◆ **节选文本**:
Densely Connected Networks (DenseNet)

  • The main difference between ResNet (left) and DenseNet (right) in cross-layer connections: use of addition and use of concatenation.

主要构建模块(稠密块、过渡层)

  • 稠密块(dense block): 定义了输入和输出是如何连结的。

    输出通道数=输入通道数+卷积层个数*卷积输出通道数

    def conv_block(in_channels, out_channels):
        blk = nn.Sequential(nn.BatchNorm2d(in_channels), 
                            nn.ReLU(),
                            nn.Conv2d(in_channels, out_channels, kernel_size=3, padding=1))
        return blk
      
    class DenseBlock(nn.Module):
        def __init__(self, num_convs, in_channels, out_channels):
            super(DenseBlock, self).__init__()

◆ **数据块**:

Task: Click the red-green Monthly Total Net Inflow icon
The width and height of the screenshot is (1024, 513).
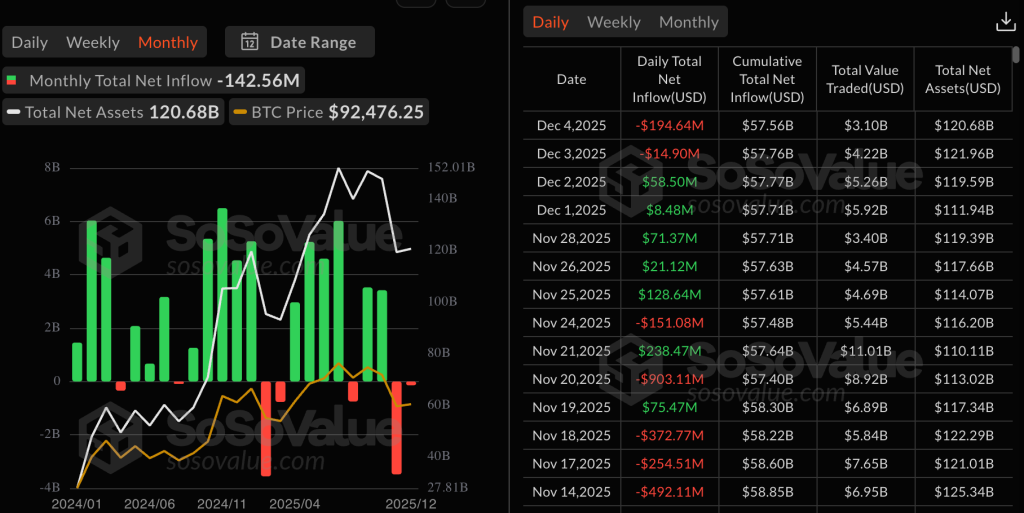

◆ **任务要求**:
请将节选文本中从“Densely Connected Networks”到“主要构建模块(稠密块、过渡层)”的一段重新写出，并把其中的“concatenation”换成“stacking”。

◆ **解答**:
Densely Connected Networks (DenseNet)

  • The main difference between ResNet (left) and DenseNet (right) in cross-layer connections: use of addition and use of stacking.

主要构建模块(稠密块、过渡层)